Dans cette affaire, les acheteurs réclament une indemnité de 49 000 $ pour la stabilisation des fondations de leur maison et des dépenses afférentes suite à la découverte d’un vice de construction apparu quelques mois après la vente, malgré une dénonciation de fissures existantes et une exclusion de la garantie légale. Le vendeur appelle son propre vendeur en garantie pour une transaction datant de plus de 20 ans.
Dès leur visite préachat à l’automne 2012, les acheteurs Boudreault et Gouin constatent une dénivellation du plancher de la salle à manger. Ils s’informent auprès du vendeur quant à la cause de cette dénivellation et des fissures apparentes au sous-sol. Leur vendeur, M. Boily, les rassure alors qu’il n’y a eu aucune nouvelle dénivellation depuis la réparation qui a été faite, il y a plus de 20 ans, avant qu’il achète lui-même la maison en 1991. M. Boily a d’ailleurs suivi et noté l’évolution des fissures à travers les années et confirme aux acheteurs avoir appris à vivre avec ce petit inconvénient. Les acheteurs ne poussent pas plus avant leurs recherches et négocient plutôt une réduction du prix de vente correspondant à ce vice apparent qu’ils évaluent à 10 000$. Une clause excluant la garantie légale quant aux fissures est ajoutée au contrat de vente.
Toutefois, quelques mois après l’achat, les acheteurs constatent de nouvelles fissures et une détérioration à l’intérieur de la résidence au niveau des fenêtres, du plancher et des murs et l’affaissement de la propriété. À la suite de ces constatations, les acheteurs procèdent à une expertise des fondations et du sol. L’expert attribue alors les fissures et l’affaissement de la maison au fait que le solage est fondé à cheval sur un roc à l’avant et sur des dépôts de matériaux de remblai et de glaise à l’arrière. Le tassement différentiel du sol sous la fondation à l’arrière constitue, selon lui, un vice de construction grave qui affecte la valeur de l’immeuble.
Après avoir dénoncé la problématique à leur vendeur, les acheteurs effectuent les réparations, au coût de 49 226.17$ qu’ils réclament, moins la somme de 10 000$ qu’ils avaient envisagé d’investir en rénovation et réparation lors de la découverte des fissures au moment de l’inspection préachat.
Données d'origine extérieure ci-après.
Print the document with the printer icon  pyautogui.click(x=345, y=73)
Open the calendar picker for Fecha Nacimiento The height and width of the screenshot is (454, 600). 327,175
Toutefois, ils réclament une somme de 10 000$ à titre de troubles et inconvénients notamment pour le temps consacré aux travaux de réparation (plus de 386 h).
Pour le Tribunal, le véritable vice caché est la construction sur un sol partiellement instable à l’arrière de la résidence. Ce vice date de la période de la construction (1985), et il a fallu attendre l’expertise réalisée par les acheteurs pour en constater l’existence et l’ampleur. Il s’agit donc d’un vice caché au sens de l’art. 1726 du Code civil du Québec qui est imputable à l’ensemble des vendeurs. Toutefois, comme ce vice leur était inconnu, les vendeurs sont exonérés du paiement des dommages et intérêts affairant à ce vice. Le juge détermine que les acheteurs doivent obtenir une réduction du prix d’achat équivalant au montant des travaux de réparation moins la somme de 10 000$ qu’ils avaient obtenue lors de la vente, pour un montant total de 25 877.04 $, incluant une indemnité de 5 000$ pour le temps consacré aux travaux, soit au total environ 6% de la valeur de l’immeuble.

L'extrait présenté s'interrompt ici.